Yes - replace Console.Out
. Use Console.SetOut
after creating a TextWriter
which not only dumps the requested data to the original console, but also dumps a stack trace (and timestamp, and the requested data) to a file.
Here's some code, adapted from Benjol's answer:
(Note: you will want to adapt this code depending on whether you want a stack trace after each write, or after each writeline.
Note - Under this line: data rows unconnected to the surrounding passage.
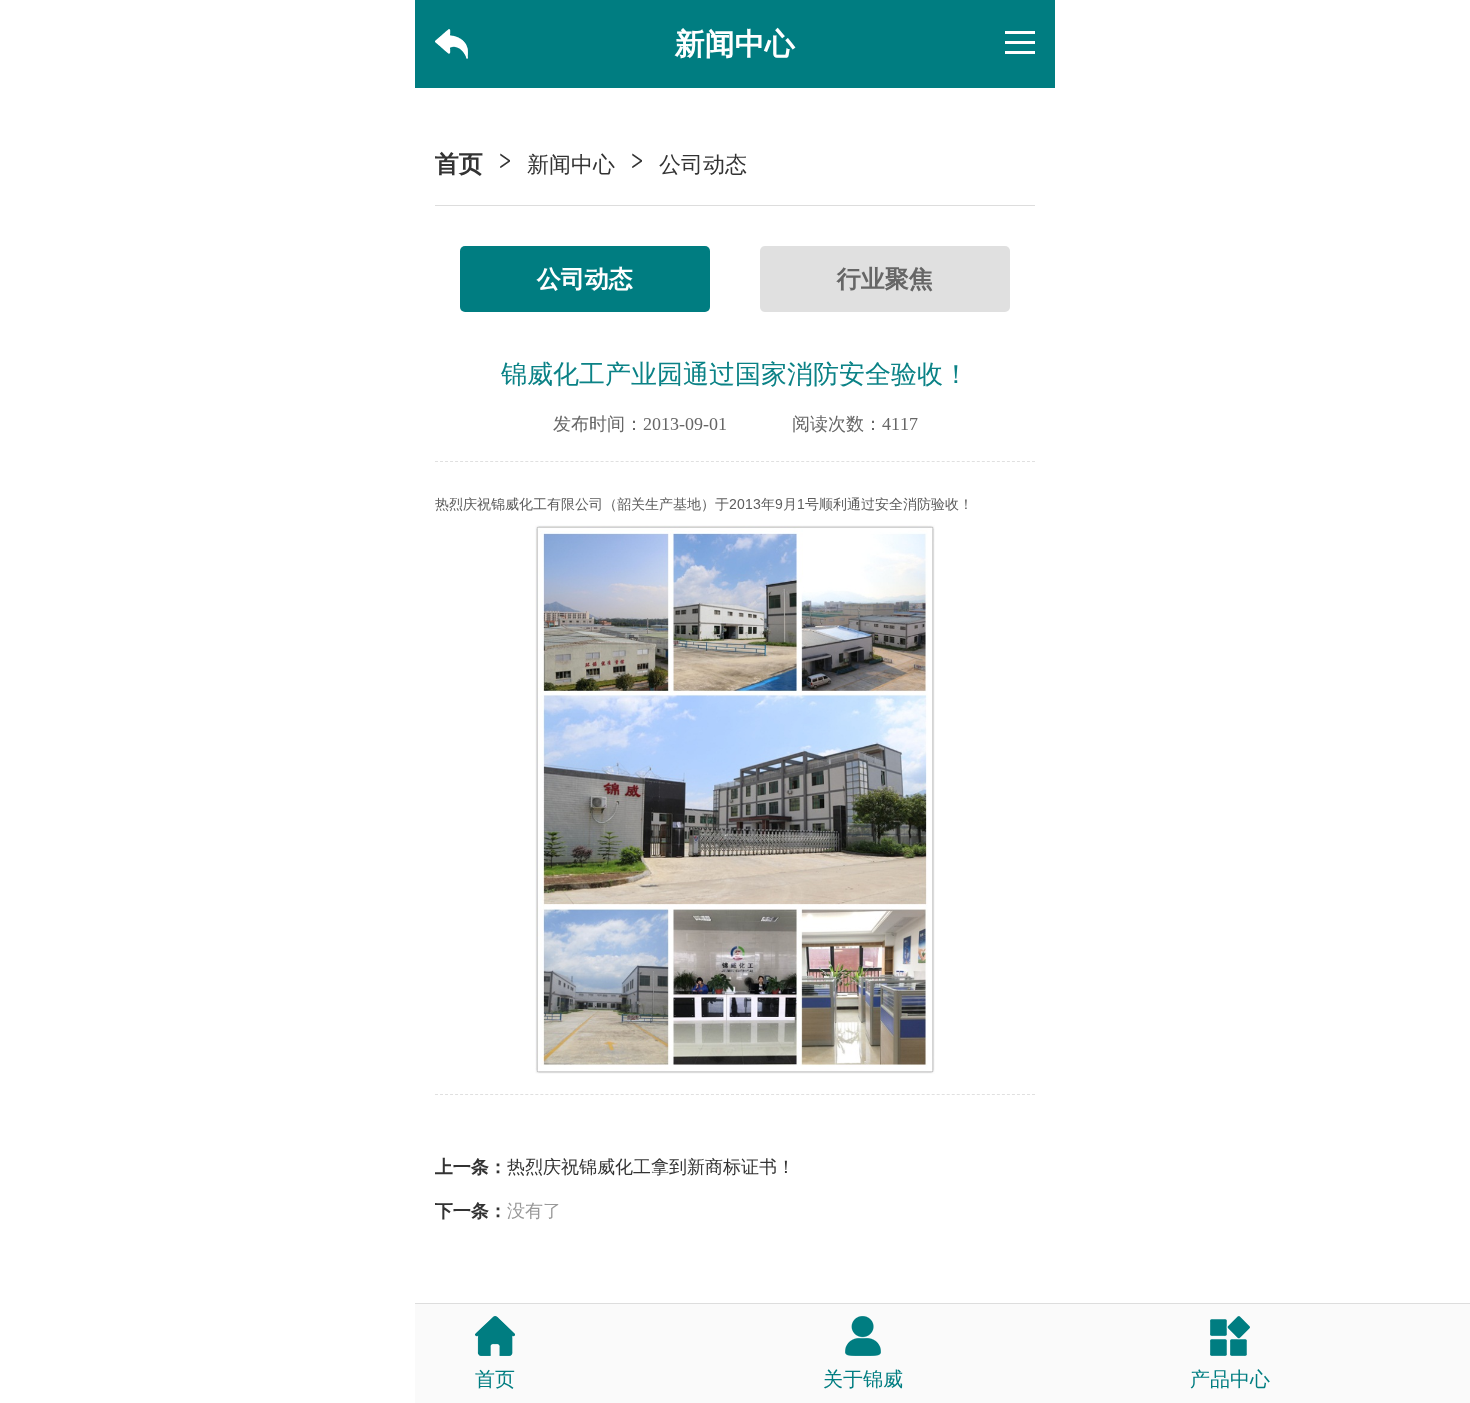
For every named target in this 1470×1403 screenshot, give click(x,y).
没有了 (534, 1211)
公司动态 (703, 164)
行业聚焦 (885, 279)
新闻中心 (571, 164)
In the code below, each char is followed by a stack trace!)
using System.Diagnostics;
using System.IO;
using System.Text;
public sealed class StackTracingWriter : TextWriter
{
private readonly TextWriter writer;
public StackTracingWriter (string path)
{
writer = new StreamWriter(path) { AutoFlush = true };
}
public override System.Text.Encoding Encoding
{
get { return Encoding.UTF8; }
}
public override void Write(string value)
{
string trace = (new StackTrace(true)).ToString();
writer.Write(value + " - " + trace);
}
public override void Write(char[] buffer, int index, int count)
{
Write(new string(buffer, index, count));
}
public override void Write(char value)
{
// Note that this will create a stack trace for each character!
Write(value.ToString());
}
public override void WriteLine()
{
// This is almost always going to be called in conjunction with
// real text, so don't bother writing a stack trace
writer.WriteLine();
}
protected override void Dispose(bool disposing)
{
writer.Dispose();
}
}
To use this for logging both Console.WriteLine
and Debug.WriteLine to a file
, make calls like this as early as possible in your code:
var writer = new StackTracingWriter(@"C:\Temp\ConsoleOut.txt");
Console.SetOut(writer);
Debug.Listeners.Add(new TextWriterTraceListener(writer));
Note that this currently doesn't also write to the original console. To do so, you'd need to have a second TextWriter
(for the original console) in StackTracingWriter
, and write to both places each time. Debug will however continue to be written to the original console.